Jamie Savan has performed with many of the world’s leading period-instrument ensembles, including Concerto Palatino, Oltremontano, La Fenice, the Amsterdam Baroque Orchestra, and Cantus Cölln to name but a few, and continues to be in great demand as a freelance player of the cornett, mute cornett, and the oft-neglected ‘lizard’ or tenor cornett. Jamie’s main passion is in discovering previously unknown music in old manuscripts and original printed part-books, and in bringing it to life though the process of transcribing, editing, performing and recording – both with The Gonzaga Band, and with His Majestys Sagbutts & Cornetts, for which he has researched and directed a number of innovative new programmes.

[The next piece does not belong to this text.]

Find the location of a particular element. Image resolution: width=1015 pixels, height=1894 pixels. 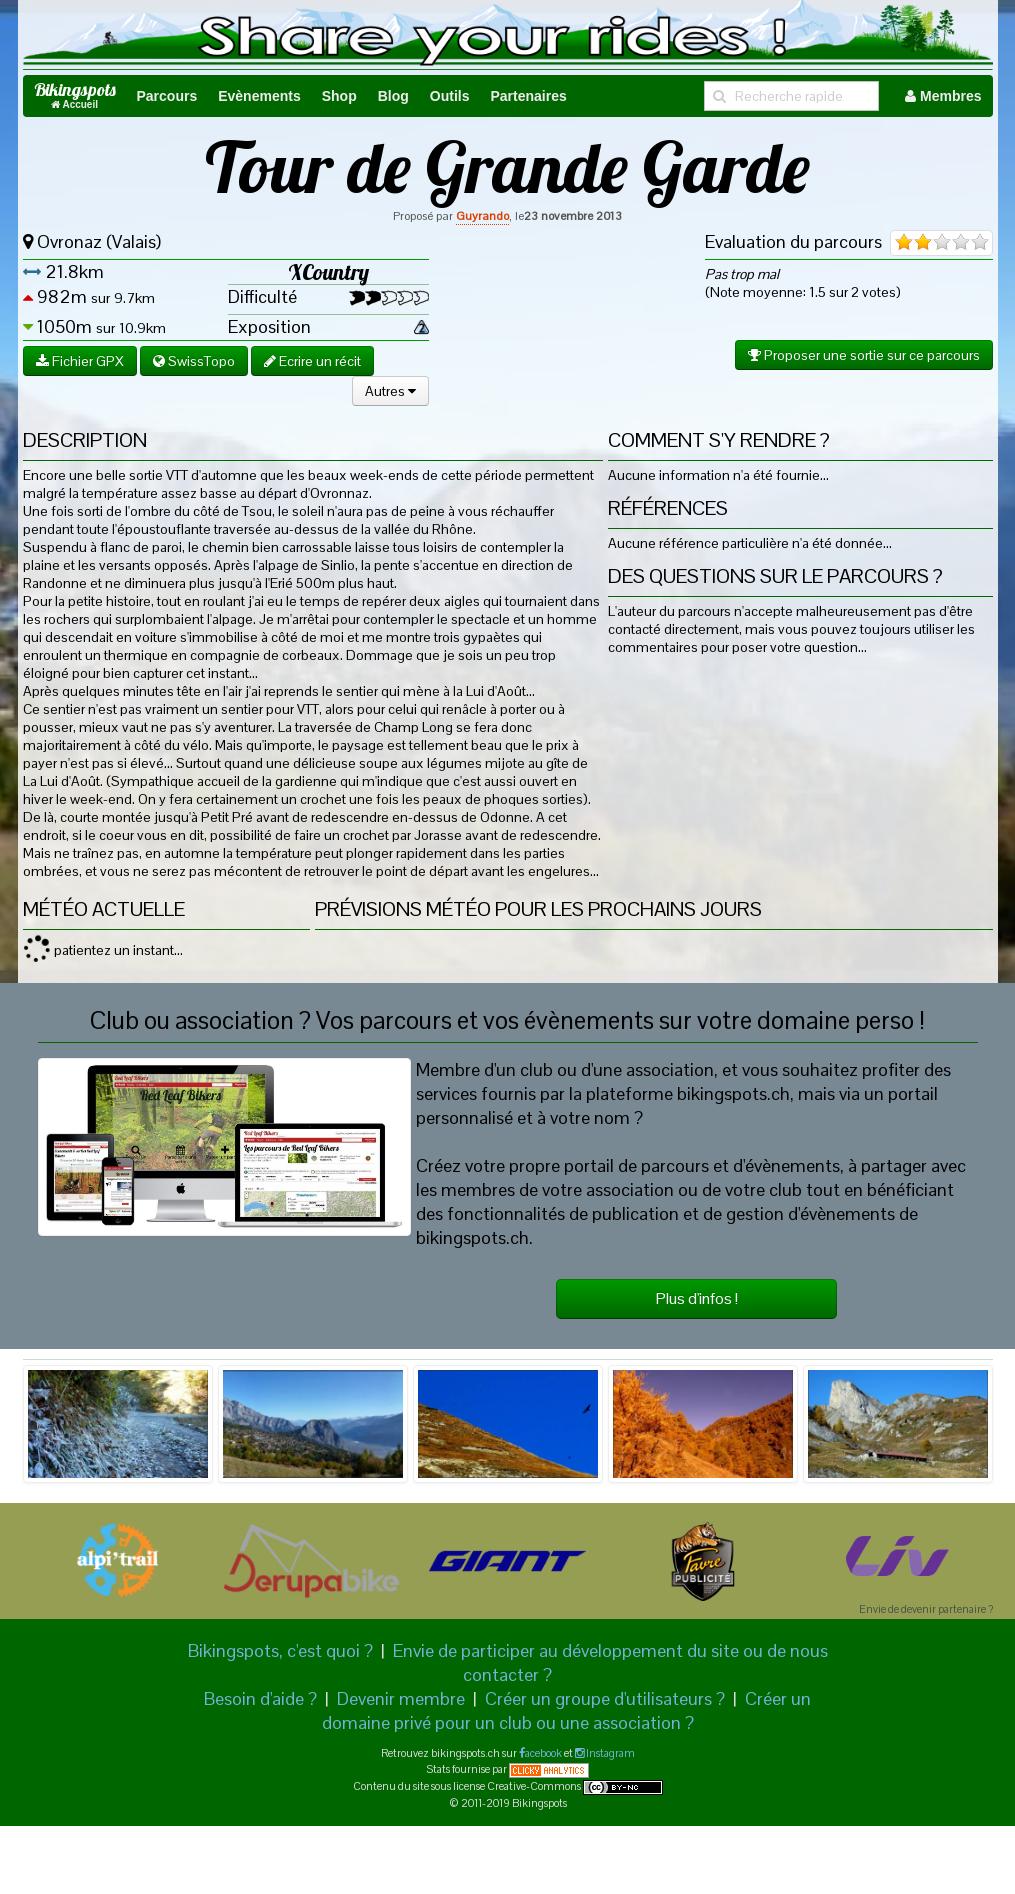

Ecrire un récit is located at coordinates (312, 361).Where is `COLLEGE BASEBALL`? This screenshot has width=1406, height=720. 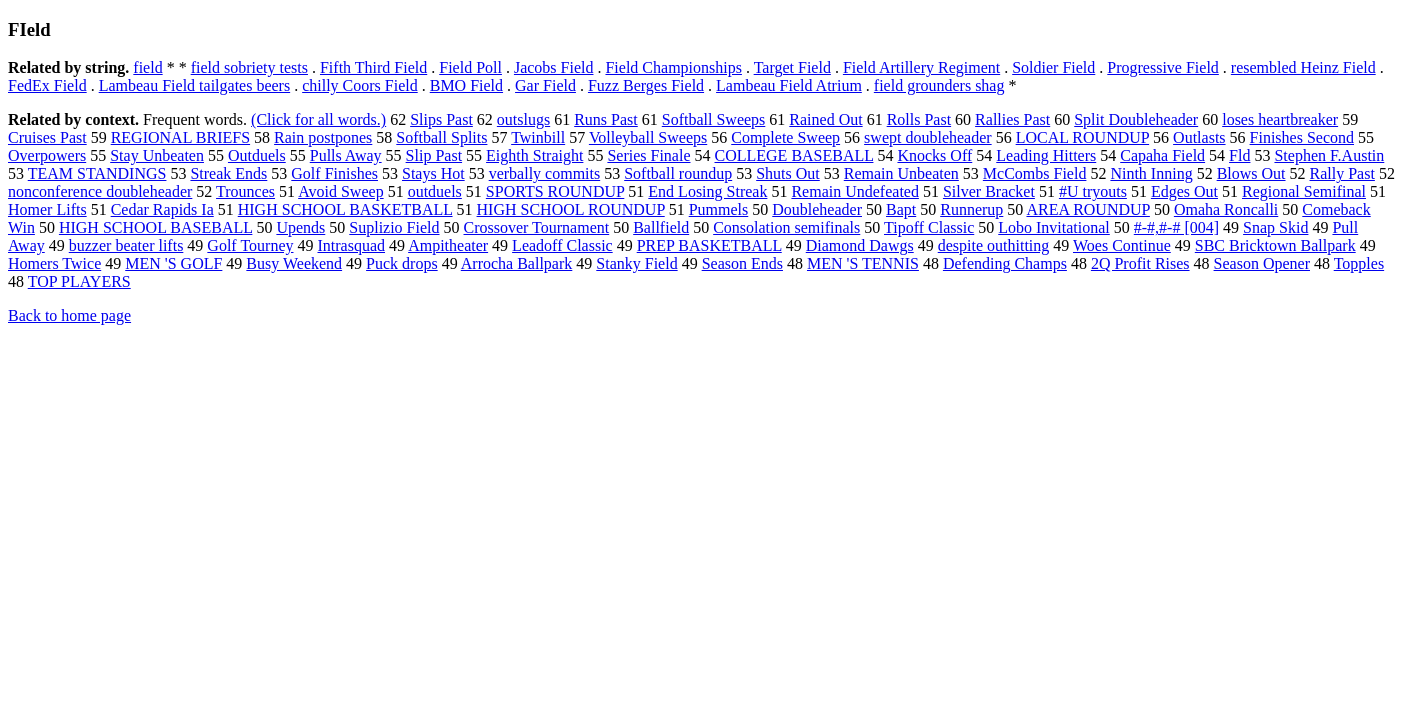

Jamie began his musical life as a trumpet player: as an undergraduate in Music at Oxford University he studied with Michael Laird (the renowned pioneer of both the natural trumpet and cornett), and passed the ARCM diploma in trumpet performance with honours. After graduating from Oxford with first class honours, he went on to specialise on the cornett as a postgraduate student of Jeremy West at the Royal College of Music in London, funded by a Leverhulme studentship, and with Bruce Dickey at the Schola Cantorum Basiliensis, funded by the Countess of Munster Musical Trust and the Musicians’ Benevolent Fund. Finally, he completed a PhD on the cornett and performance practice at the University of Birmingham in 2005.

His playing has received considerable critical acclaim: one reviewer recently described him as like a ‘cross between the young Michael Palin and the late, lamented David Munrow… he plays with the verve, and obvious love of his instrument, of the latter; and in his own, gentle scholarly way… he showed the wit of the former’ (Music & Vision). A reviewer for the BBC Music Magazine had ‘rarely heard mellifluous swing to match cornettist Jamie Savan’s’, while the Telegraph, in an echo of Mersenne, described his ‘ superb technique and truly singing tone’ as a ‘glorious ray of musical sunshine’.